SAN FRANCISCO – The first round of the 2026 NFL Draft came and went without the San Francisco 49ers making a single selection. Instead, general manager John Lynch worked the phones, executing a pair of trades that moved the team out of the opening night entirely, stockpiling valuable middle-round capital.
But that didn’t mean Lynch had nothing to celebrate.
When asked about the Los Angeles Rams’ stunning decision to draft Alabama quarterback Ty Simpson with the 13th overall pick, Lynch’s reaction spoke volumes. He could not contain his smile.
“First of all, I think another team in our division did get a player who is going to impact, and I’m talking about Jeremiyah Love – fantastic player,” Lynch told The Athletic’s Vic Tafur, referring to the Rams’ other notable addition. “Ty Simpson’s a good football player. There was a lot made as to where he would go and what teams would do. It probably surprised everybody. But one thing I’ve learned over the years is that with the quarterbacks, people will do those types of things. They certainly did, so we’ll see.”
By the end of his answer, Lynch was smiling again – a knowing grin that, this time, may have been a subtle nod to his own aggressive past.
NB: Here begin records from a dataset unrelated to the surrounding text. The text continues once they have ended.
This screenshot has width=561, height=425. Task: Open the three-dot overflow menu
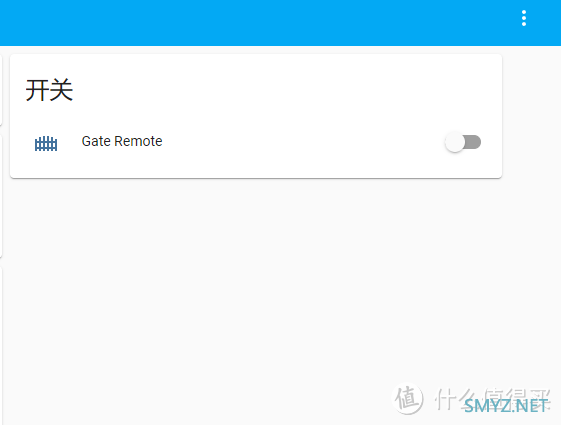click(x=524, y=18)
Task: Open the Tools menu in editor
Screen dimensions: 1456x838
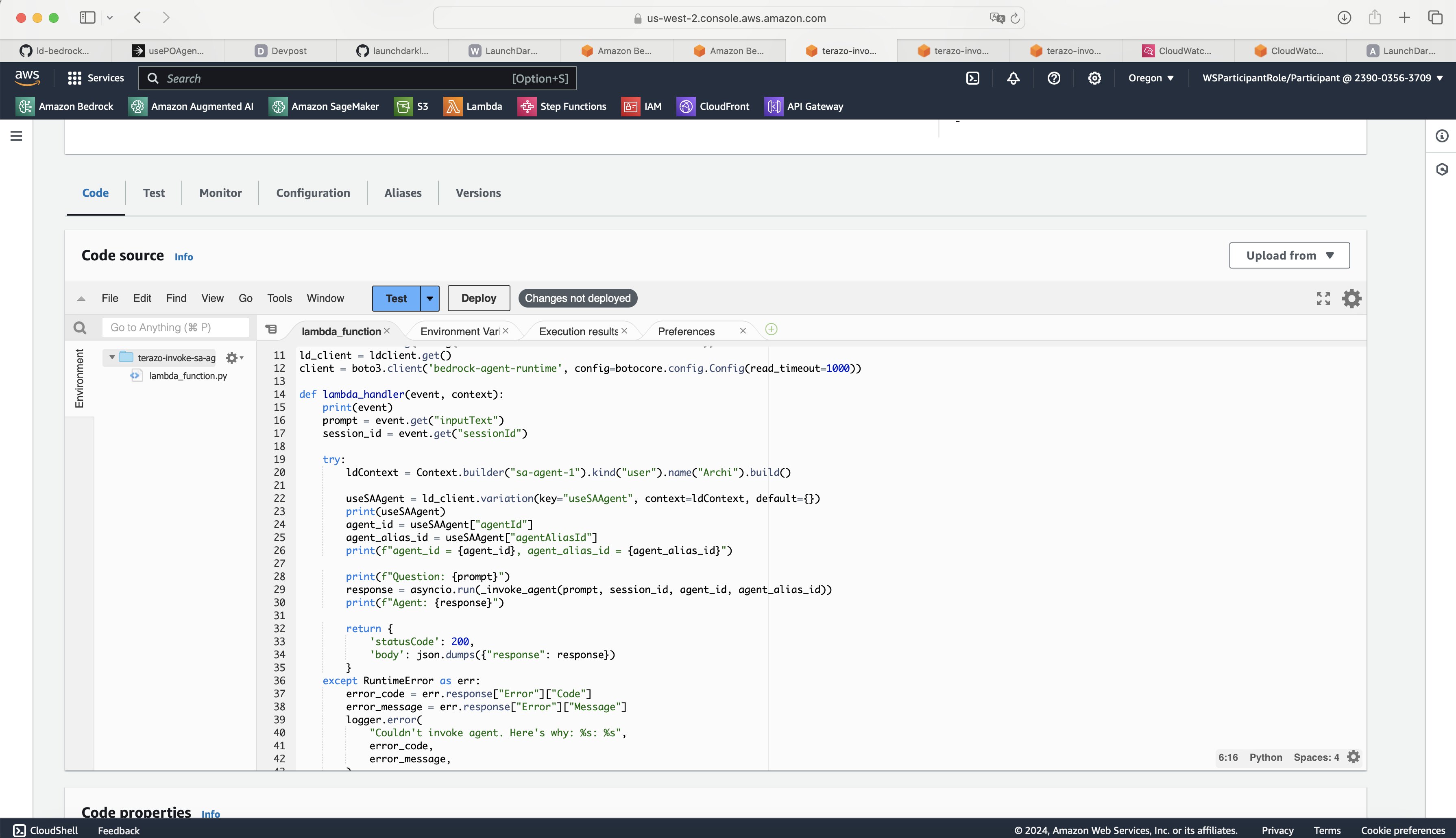Action: point(279,298)
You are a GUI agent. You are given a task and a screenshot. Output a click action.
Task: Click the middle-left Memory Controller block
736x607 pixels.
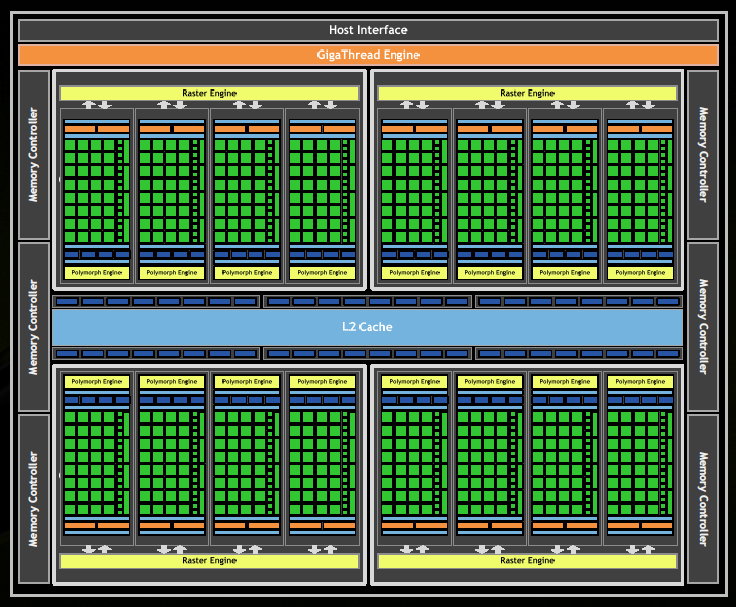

After all, it was Lynch who famously traded up to select Trey Lance third overall in the 2021 draft, a move that remains one of the most debated gambles of his tenure.
But Sunday night’s amusement was rooted in the present. The Rams, fresh off a 2025 season in which Matthew Stafford played at an MVP level, used a premium pick not on an immediate-impact defender or offensive weapon, but on a quarterback who may not see meaningful snaps for years.
From a roster-building standpoint, it is a sound long-term investment. From a divisional rivalry perspective, it is a sigh of relief.
The 49ers understandably would have preferred to see Los Angeles address a glaring need with a player who could hurt them in 2026. Instead, the Rams rolled the dice on a developmental passer, leaving Lynch – and likely San Francisco’s coaching staff – grinning at a first round that broke entirely in their favor.
The message from Santa Clara was clear without being explicit: the 49ers avoided a dangerous NFC West rival adding an instant-impact player, and for one night, that was better than making a pick of their own.